In the wee dark hours sleeplessly far from dawn, my fifteen year old self was penetrated irrevocably by Like Water for Chocolate. My parents slept upstairs as I sat wearily tiptoeing into the teenage years of my ongoing insomnia. A midnight movie had ended, and I contemplated to lazily returning upstairs when the first scenes of the subtitled film began to play and my romantic world would be changed forever. I often say that the movie La Bamba was probably to blame for my penchant for Mexican men but if the music of Richie Valens made my heart flutter, the smoldering love in Like Water for Chocolate stirred my burgeoning sexual passions.
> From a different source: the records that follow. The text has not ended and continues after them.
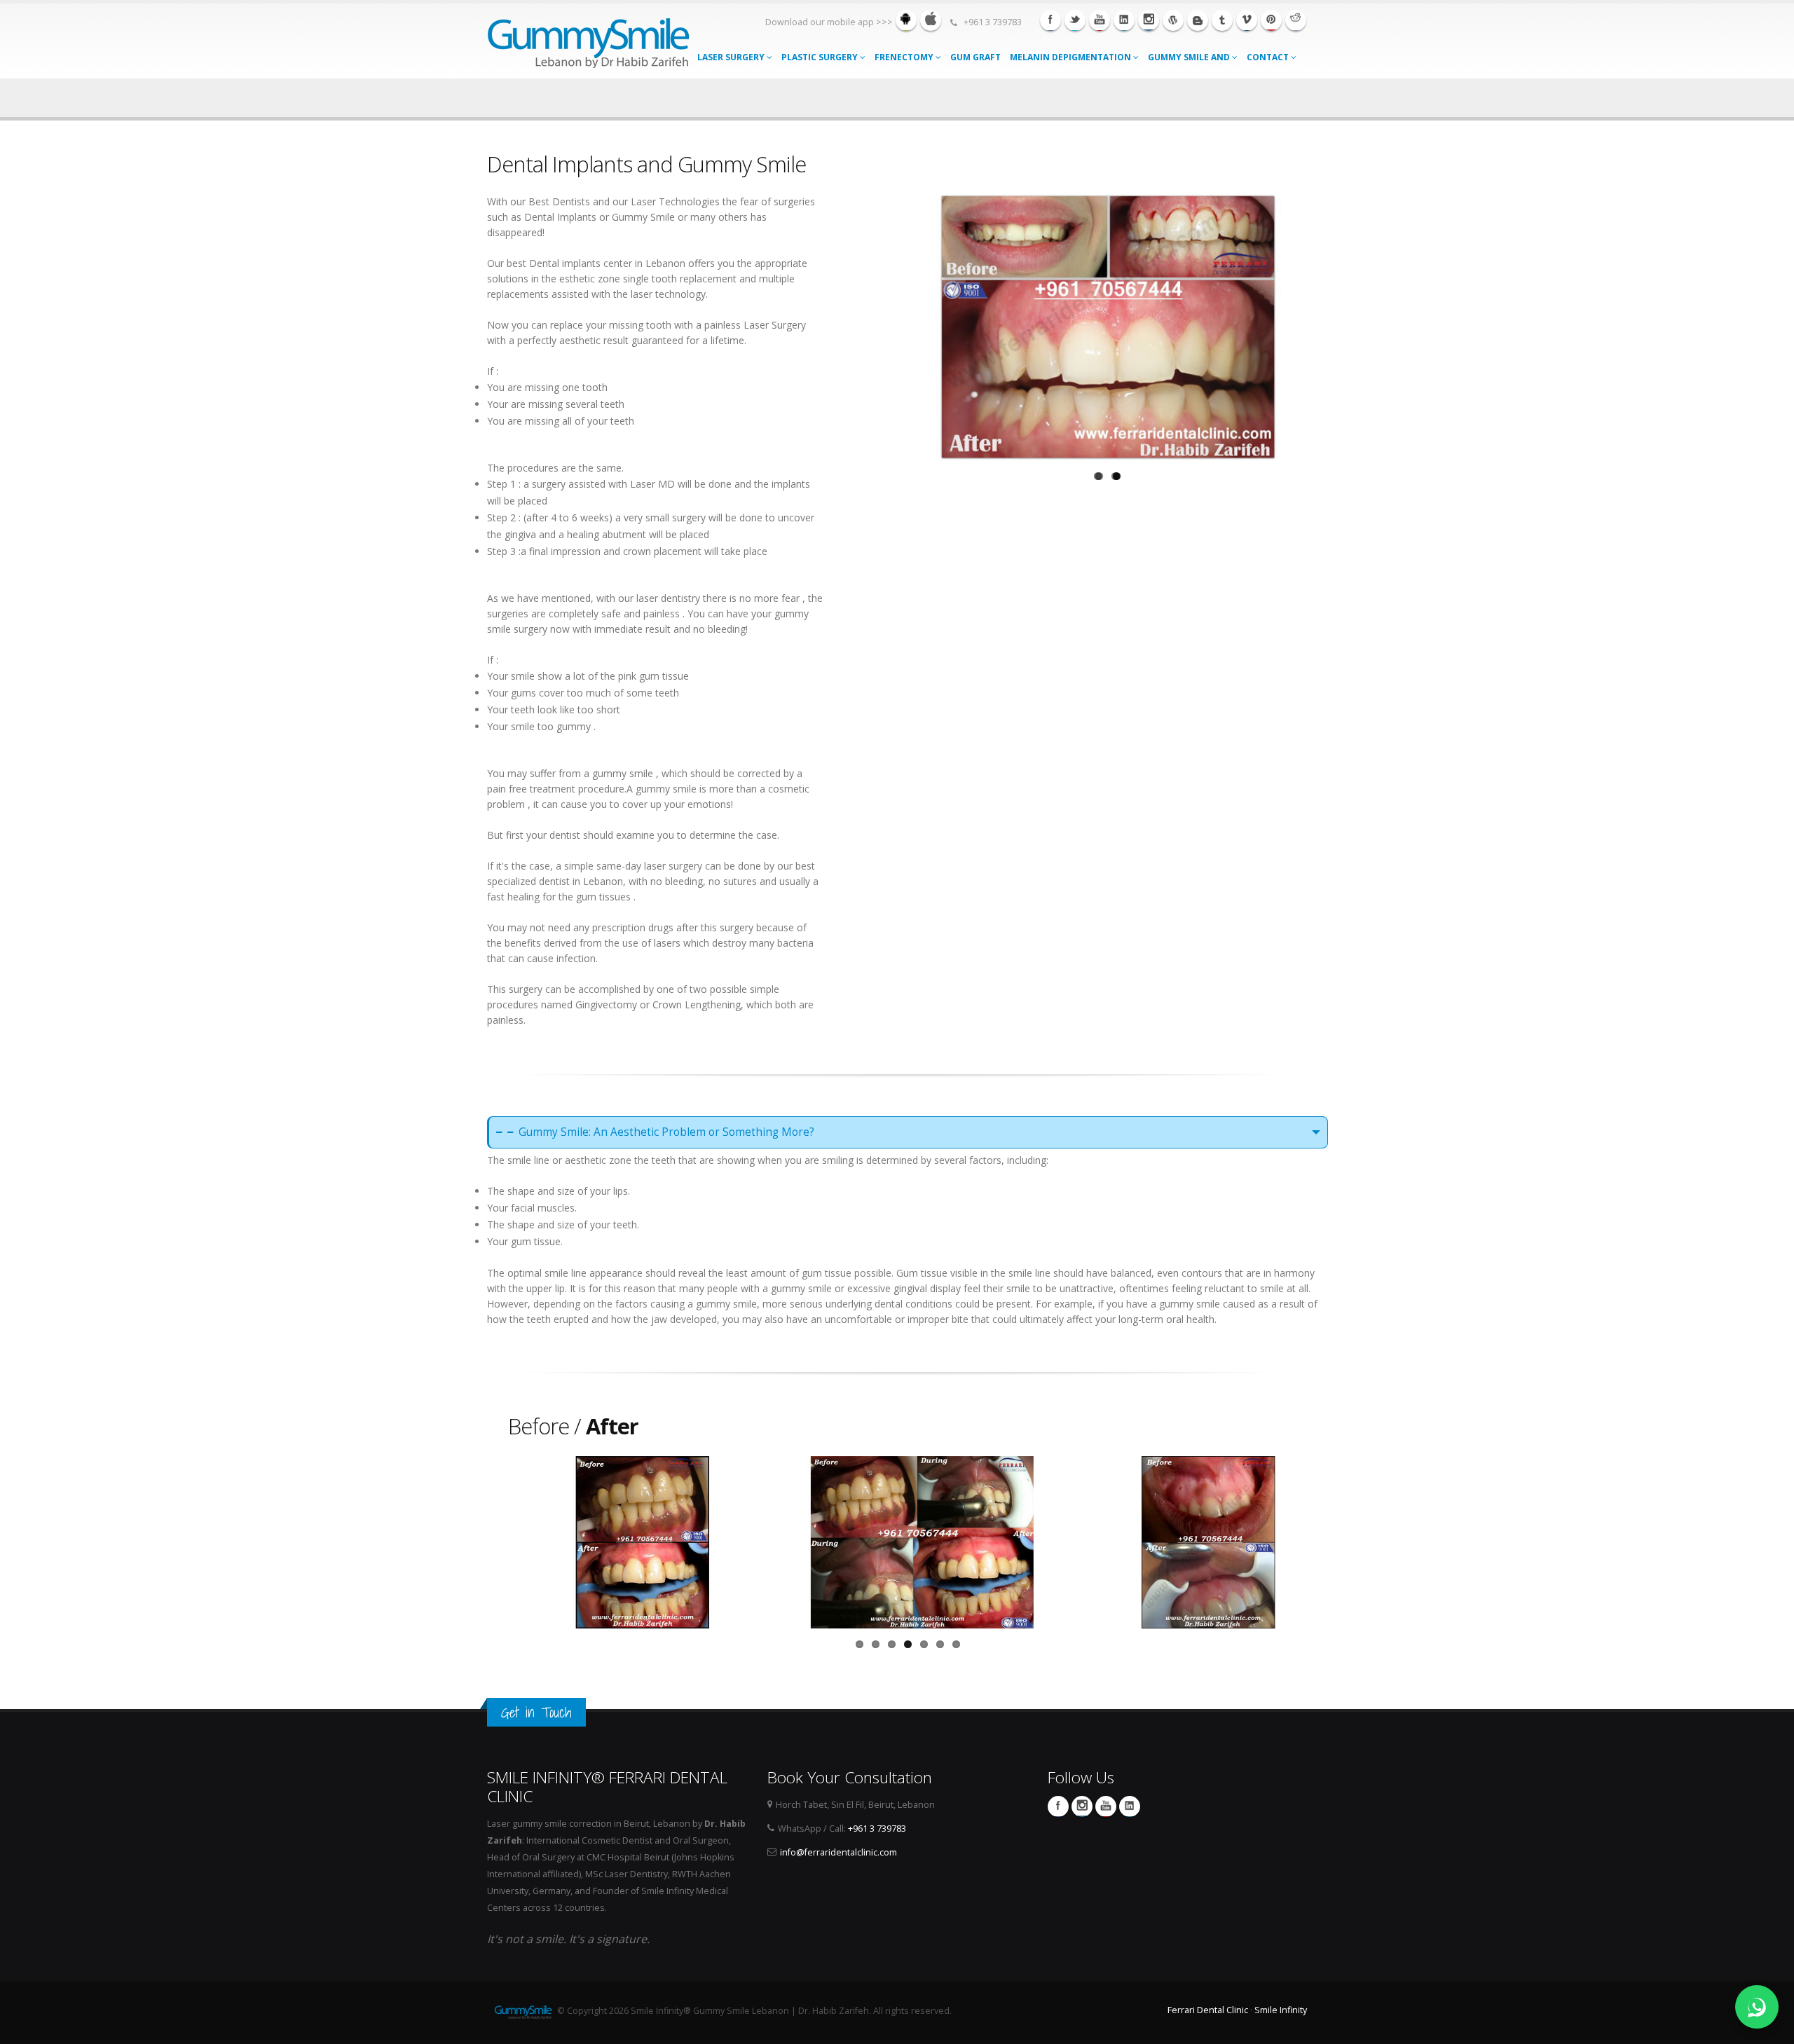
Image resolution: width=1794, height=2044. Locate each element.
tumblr (1222, 20)
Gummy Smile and (1190, 57)
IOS (930, 20)
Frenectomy (905, 57)
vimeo (1246, 20)
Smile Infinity (1280, 2010)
Almost half a century later, the story and that awakening night holds a place in my mind and heart.
The emotion the actors managed to convey pierced through the night and the language barrier and impressed upon me a tale of woe, love, passion, and desire so startlingly foreign while at the same time speaking to me as if it were gospel about the forces of nature and sexual passion. It was mesmerizing.
Moved to previously uncharacteristic academic interest I spoke to my English teacher about the movie, and surprisingly to me she not only knew the story but offered to lend me the book; thus beginning again in my post puberty years my fascination with secret worlds that lie in books.
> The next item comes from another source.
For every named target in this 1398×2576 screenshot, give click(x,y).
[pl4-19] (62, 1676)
The novel itself, authored by Laura Esquirel seems to be a translation from Spanish. It is at times simplistic; as, if the translator favored clarity over emotion in the writing style in the hopes of allowing the narrative to carry the tale. A prejudice my nescient xenophilia attempts to convince me is rooted in the fantasy that the native tongue would be more suited to putting word to the sensuous scenes. The novel is interesting in that it splits itself up into monthly installments, although I can’t imagine taking a year to read this tiny book.
The main protagonist Tita, as the story goes, was born in a flood of tears on the kitchen table and it was there that she was raised surrounded by the aromas of food. Pedro fell in love with Tita and their passion burned until the day Tita told her mother Pedro would be asking for her hand in marriage. Tita being the youngest was expected to care for her mother until death and never marry. Pedro agreed instead to marry Tita’s sister allowing him always to stay close to Tita and so begins their life of togetherness and separation under the watchful eye of Tita’s mother. The only way Tita has to communicate with her one true love is through her cooking.
Each chapter begins with a list of ingredients for a recipe included in the book; the instructions intertwined within the chapter itself intimately connecting the events in Titas life with the tastes and aromas that accompany them.
This week Like water for chocolate is on my nightstand and our plans for a date night movie.
If you want a sneak peek at what to expect from the movie search for the scene on youtube where Tita serves her family including her forbidden love interest Pedro, quail with rose petal sauce. If only I could cook as well as Tita, I would be putting that recipe to use on date night too.